Page:Revue des Deux Mondes - 1878 - tome 27.djvu/305

Le texte de cette page a été corrigé et est conforme au fac-similé.

de Paris, bien plus qu’aux causes morales, qui, dans cette triste équipée, n’eurent qu’une influence secondaire. Si l’on eût été armé et outillé convenablement, il n’est pas douteux que l’on n’eût recherché l’occasion de combattre, même sans l’aide que M. Thiers fit plusieurs fois espérer, même malgré M. Thiers, qui en somme, tenant ferme à sa volonté nettement exprimée d’imiter le feld-maréchal Windischgrætz, à Vienne, voulait rentrer dans Paris tambours battans, enseignes déployées, par la brèche, comme autrefois Charles VI après la révolte des Maillotins.

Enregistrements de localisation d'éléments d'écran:

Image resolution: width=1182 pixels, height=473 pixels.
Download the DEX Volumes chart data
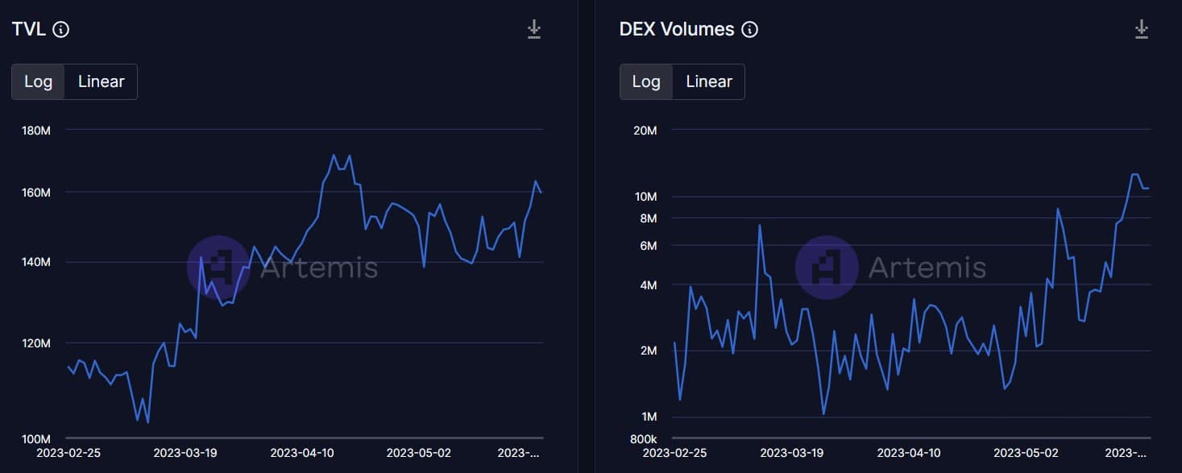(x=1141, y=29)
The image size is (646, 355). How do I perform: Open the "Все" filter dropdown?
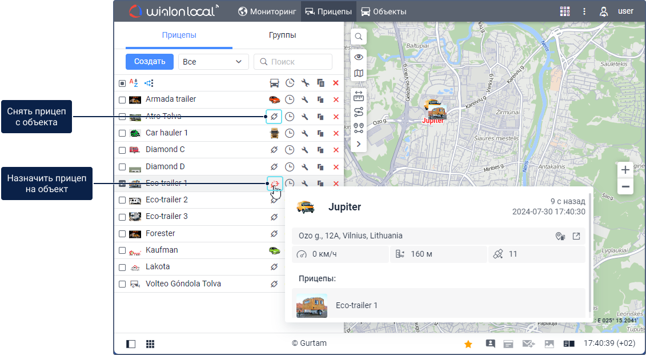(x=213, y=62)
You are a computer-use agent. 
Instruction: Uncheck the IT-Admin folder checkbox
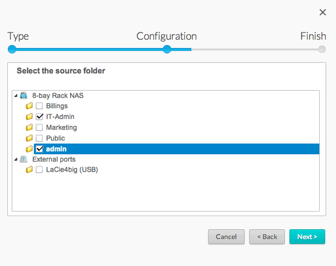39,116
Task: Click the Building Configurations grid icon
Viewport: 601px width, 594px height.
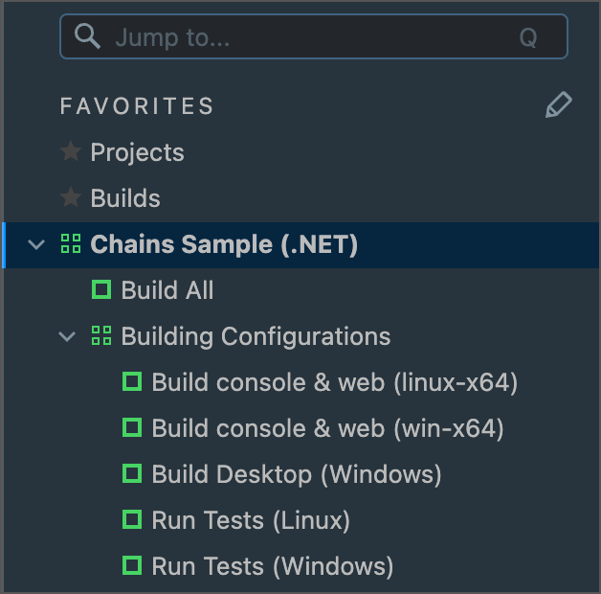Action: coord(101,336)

_ACTIONS DEMANDÉES_
#1 D'après le passage affiché, quel militaire M. Thiers voulait-il imiter, et dans quelle ville ?
#2 Dressez la liste de toutes les personnes désignées par leur nom dans le passage affiché.

_RÉSULTATS PAR TÂCHE_
#1 Le feld-maréchal Windischgrætz, à Vienne.

#2 M. Thiers, le feld-maréchal Windischgrætz, Charles VI